Aku pun masuk ke dalam untuk pamit kepada orang tuaku. Kembali keluar dengan menenteng sebuah tas punggung, yang berisi beberapa lembar pakaian untuk salin.

"Cuma bawa itu aja, Man?" tanya Arief.

"Iya, memang mau bawa apalagi?"

"Kirain kamu mau bawa rumah juga," kelakar Arief.

"Bolehlah kalau bisa," balasku sambil tertawa.

Aku dan Arief berjalan menuju mobil. Arief menyuruhku duduk di bangku depan untuk menemaninya menyetir. Di bangku belakang aku melihat kedua orang tuanya, adik perempuannya, dan seorang gadis muda yang baru pertama kali kulihat.

Kunci kontak dimasukkan, mesin distarter, dan mobil pun berjalan pelan membawaku menuju salah satu kabupaten yang ada di Jawa Tengah, Kabupaten Banjarnegara


Mobil terus berjalan membelah keramaian jalan kota Jakarta, dan perlahan namun pasti meninggalkan kota metropolitan ini.

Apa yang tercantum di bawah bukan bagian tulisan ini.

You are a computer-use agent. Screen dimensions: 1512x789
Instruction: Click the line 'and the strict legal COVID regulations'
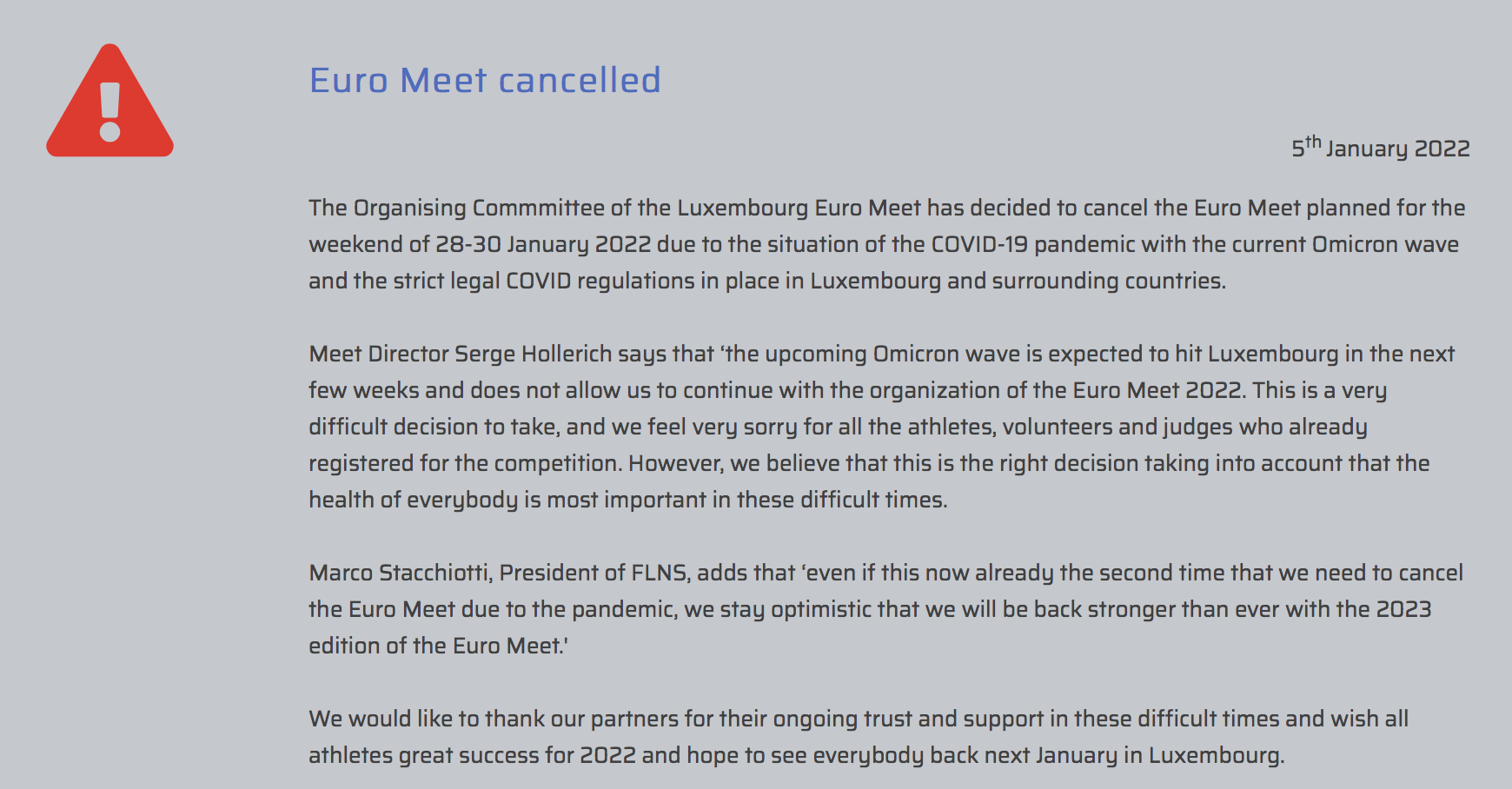pos(767,281)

Kini, mobil sudah berada di jalan tol. Arief mengendarai mobilnya cukup santai, dengan kecepatan rata-rata di jalan tol. Sesekali aku mengajaknya ngobrol. Keadaan di luar mobil sudah gelap karena sudah lewat Magrib. Lampu-lampu penerang jalan tol  sudah menyala, begitu juga dengan lampu-lampu lainnya.

"Rief, cari rest area dulu, kita istirahat sekalian salat Isya. Sudah jam delapan lewat," bapak Arief berkata.

"Iya, Pak. Nanti kalau ada rest area, kita berhenti di situ," jawab Arief.

Beberapa menit kemudian sebuah rest area terlihat, Arief mengarahkan mobilnya memasuki area tersebut untuk istirahat sejenak. Setelah mobil berhenti, kami semua turun. Kedua orang tua Arief bersama adik dan gadis muda yang belum kukenal langsung menuju musala. Aku bersandar pada badan mobil, kukeluarkan sebatang rokok membakar dan mengisapnya.

"Ayo kita salat, Man."

"Sebentar, Rief. Aku merokok dulu, mulut udah asam dari tadi."

"Ya udah aku duluan. Nanti selesai salat kita makan dan istirahat sejam, baru kita lanjut lagi."

"Oke, nanti setelah rokok ini habis, aku susul, Rief."

Arief mengangguk dan berjalan menyusul keluarganya.

Sepeninggal Arief aku melanjutkan merokok sambil bersandar di badan mobil. "Sudah lama ingin ke Banjarnegara tapi tak jadi-jadi, pas jadi sayangnya cerita itu sudah berakhir," batinku sambil menghela napas panjang.

Tak terasa rokok yang kuisap hampir habis dan aku pun membuangnya. Sebelum pergi menyusul Arief, kukeluarkan ponselku lalu mengambil foto rest area dan membagikan foto tersebut ke Facebook dengan menambahkan sedikit keterangan: "Istirahat sejenak sebelum lanjut menuju Banjarnegara."

Kuaktifkan mode pesawat pada ponselku sebelum memasukkannya ke saku celana, lalu aku berjalan menuju musala yang ada di rest area untuk menunaikan salat Isya. Selesai salat, aku melihat-lihat ke seputaran musala mencari Arief dan keluarganya, tetapi tak kulihat mereka semua. Aku melangkah keluar dari musala, mengeluarkan ponsel, lalu menonaktifkan mode pesawat. Ketika mode pesawat dinonaktifkan dan jaringan sudah terhubung kembali, notifikasi dari Facebook dan WhatsApp pun langsung terdengar. Aku tak menghiraukan semua notifikasi yang masuk, dan langsung menelpon Arief untuk menanyakan lokasinya, "Ada di mana? Kok kucari-cari di musala nggak ada?" "Di rumah makan, lagi makan ini." "Oke aku ke situ." Dan aku pun bergegas melangkah menuju rumah makan yang ada di rest area.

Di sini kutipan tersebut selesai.